» Exercise
Only the lines from the one with "This screenshot has width=840, height=644." through the last line of the records below belong in your answer, reproduced exactly and with the pictures left out.

*** The records Section Begins ***

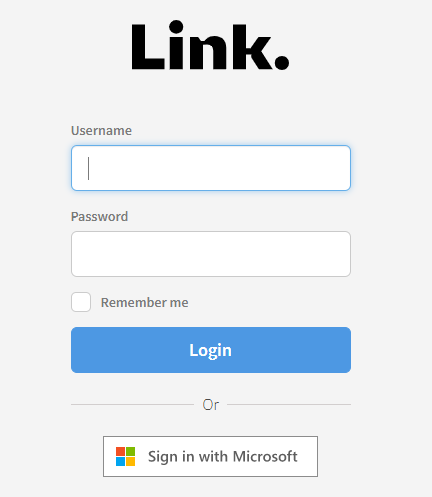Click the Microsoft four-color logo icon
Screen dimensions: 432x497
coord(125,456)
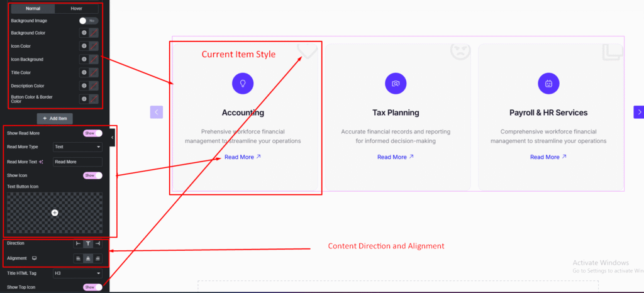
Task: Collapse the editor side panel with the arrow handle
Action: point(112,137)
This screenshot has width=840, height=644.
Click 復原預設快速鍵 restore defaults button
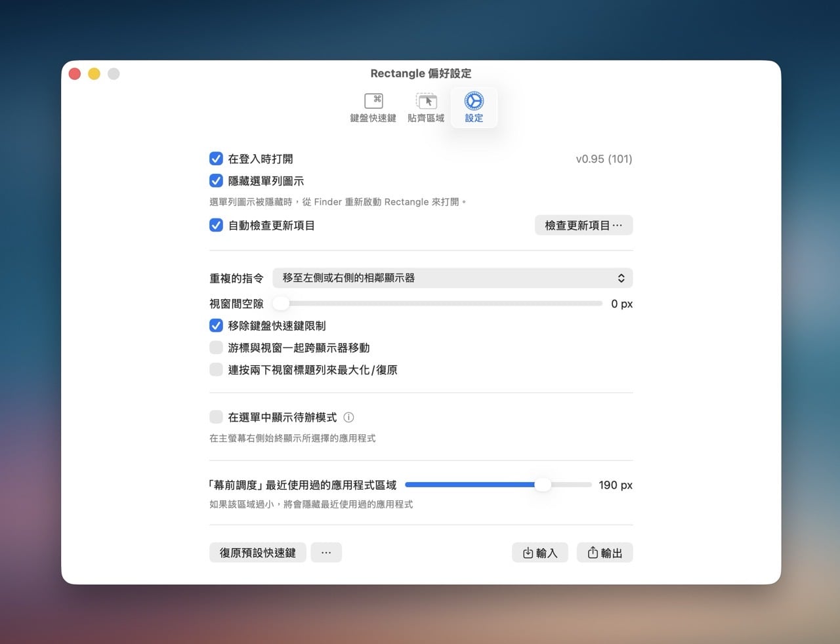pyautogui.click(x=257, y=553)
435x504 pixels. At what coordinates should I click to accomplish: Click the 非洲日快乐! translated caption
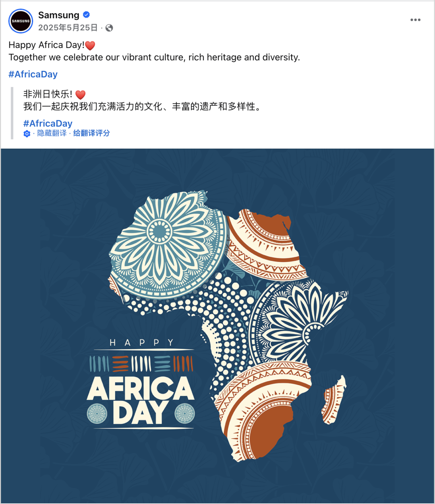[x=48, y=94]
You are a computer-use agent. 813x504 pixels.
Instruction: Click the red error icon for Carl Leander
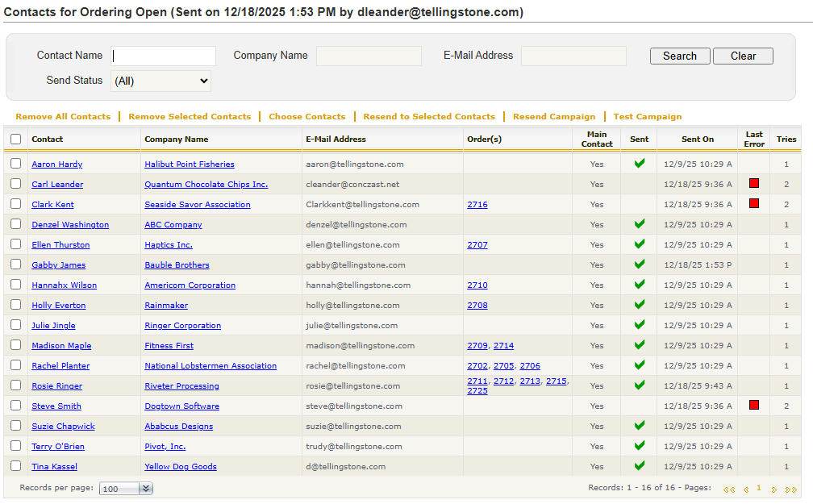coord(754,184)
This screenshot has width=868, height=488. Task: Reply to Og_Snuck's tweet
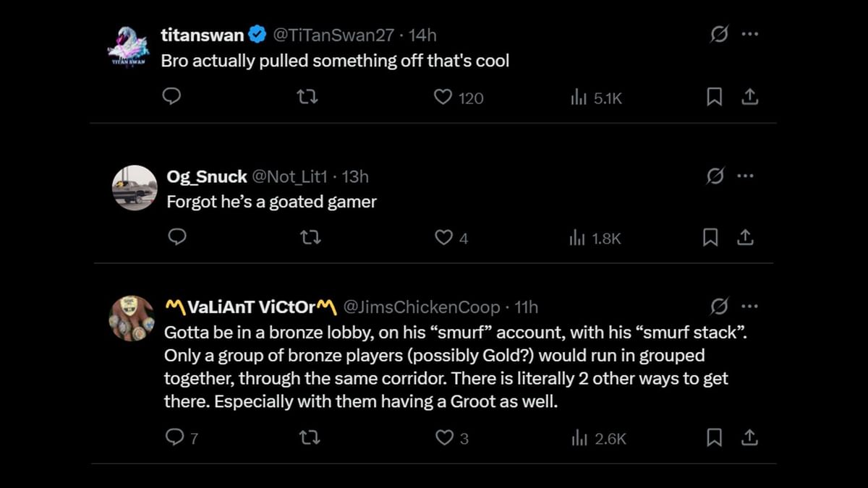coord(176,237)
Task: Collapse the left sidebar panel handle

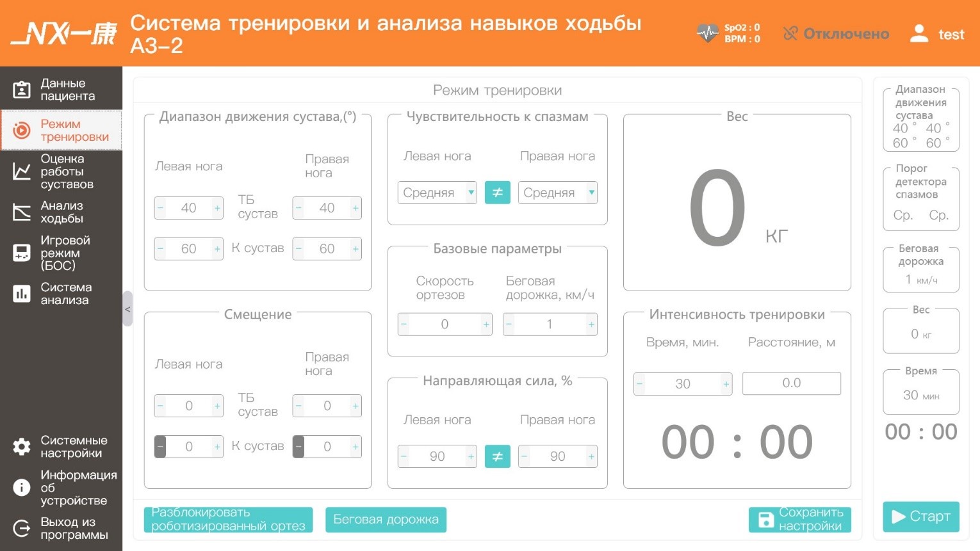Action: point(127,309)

*** The records Section Ends ***

» Exercise solution
This screenshot has width=840, height=644.
Click 復原預設快速鍵 restore defaults button
pyautogui.click(x=257, y=553)
435x504 pixels. At what coordinates should I click to accomplish: Click the 非洲日快乐! translated caption
[x=48, y=94]
You are a computer-use agent. 813x504 pixels.
Instruction: Click the red error icon for Carl Leander
coord(754,184)
This screenshot has width=868, height=488. Task: Reply to Og_Snuck's tweet
coord(176,237)
Task: Collapse the left sidebar panel handle

Action: point(127,309)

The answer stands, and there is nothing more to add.